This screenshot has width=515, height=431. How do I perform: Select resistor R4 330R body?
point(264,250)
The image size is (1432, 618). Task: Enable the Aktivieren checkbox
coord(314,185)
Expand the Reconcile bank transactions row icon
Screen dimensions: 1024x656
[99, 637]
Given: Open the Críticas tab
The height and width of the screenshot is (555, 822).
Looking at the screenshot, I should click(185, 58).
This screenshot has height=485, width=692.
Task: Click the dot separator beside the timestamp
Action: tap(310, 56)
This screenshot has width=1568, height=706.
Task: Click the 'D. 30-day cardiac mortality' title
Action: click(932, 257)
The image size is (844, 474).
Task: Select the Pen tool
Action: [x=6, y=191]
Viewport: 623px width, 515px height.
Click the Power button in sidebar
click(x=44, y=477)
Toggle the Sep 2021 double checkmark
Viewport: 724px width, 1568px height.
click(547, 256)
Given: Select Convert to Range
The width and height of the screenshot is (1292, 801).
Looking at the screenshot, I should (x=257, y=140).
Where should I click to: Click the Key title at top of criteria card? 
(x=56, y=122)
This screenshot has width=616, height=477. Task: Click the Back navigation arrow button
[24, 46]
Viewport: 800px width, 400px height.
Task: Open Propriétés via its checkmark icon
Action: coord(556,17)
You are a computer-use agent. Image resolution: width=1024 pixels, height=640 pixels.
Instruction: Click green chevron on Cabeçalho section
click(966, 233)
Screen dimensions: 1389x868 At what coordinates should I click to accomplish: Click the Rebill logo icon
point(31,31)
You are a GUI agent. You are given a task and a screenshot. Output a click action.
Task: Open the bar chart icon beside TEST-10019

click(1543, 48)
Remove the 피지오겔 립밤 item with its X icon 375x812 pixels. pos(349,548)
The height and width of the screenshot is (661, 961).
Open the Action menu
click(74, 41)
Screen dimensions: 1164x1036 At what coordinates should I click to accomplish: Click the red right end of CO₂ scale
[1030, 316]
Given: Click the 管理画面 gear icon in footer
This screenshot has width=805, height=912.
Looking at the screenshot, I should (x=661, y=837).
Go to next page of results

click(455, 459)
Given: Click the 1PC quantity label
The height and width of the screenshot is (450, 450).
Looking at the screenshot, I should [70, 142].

- Task requirements -
Set the data down again in full, exactly as given.

- Task output -
This screenshot has width=515, height=431. How do I perform: Select resistor R4 330R body?
point(264,250)
The image size is (1432, 618). Task: Enable the Aktivieren checkbox
coord(314,185)
Expand the Reconcile bank transactions row icon
Screen dimensions: 1024x656
[99, 637]
Given: Open the Críticas tab
The height and width of the screenshot is (555, 822).
Looking at the screenshot, I should click(185, 58).
This screenshot has height=485, width=692.
Task: Click the dot separator beside the timestamp
Action: tap(310, 56)
This screenshot has width=1568, height=706.
Task: Click the 'D. 30-day cardiac mortality' title
Action: click(932, 257)
The image size is (844, 474).
Task: Select the Pen tool
Action: [x=6, y=191]
Viewport: 623px width, 515px height.
Click the Power button in sidebar
click(x=44, y=477)
Toggle the Sep 2021 double checkmark
Viewport: 724px width, 1568px height.
click(547, 256)
Given: Select Convert to Range
The width and height of the screenshot is (1292, 801).
Looking at the screenshot, I should (x=257, y=140).
Where should I click to: Click the Key title at top of criteria card? 
(x=56, y=122)
This screenshot has width=616, height=477. Task: Click the Back navigation arrow button
[24, 46]
Viewport: 800px width, 400px height.
Task: Open Propriétés via its checkmark icon
Action: coord(556,17)
You are a computer-use agent. Image resolution: width=1024 pixels, height=640 pixels.
Instruction: Click green chevron on Cabeçalho section
click(966, 233)
Screen dimensions: 1389x868 At what coordinates should I click to accomplish: Click the Rebill logo icon
point(31,31)
You are a GUI agent. You are given a task and a screenshot. Output a click action.
Task: Open the bar chart icon beside TEST-10019

click(1543, 48)
Remove the 피지오겔 립밤 item with its X icon 375x812 pixels. pos(349,548)
The height and width of the screenshot is (661, 961).
Open the Action menu
click(74, 41)
Screen dimensions: 1164x1036 At what coordinates should I click to accomplish: Click the red right end of CO₂ scale
[1030, 316]
Given: Click the 管理画面 gear icon in footer
This screenshot has width=805, height=912.
Looking at the screenshot, I should (x=661, y=837).
Go to next page of results

click(455, 459)
Given: Click the 1PC quantity label
The height and width of the screenshot is (450, 450).
Looking at the screenshot, I should [70, 142].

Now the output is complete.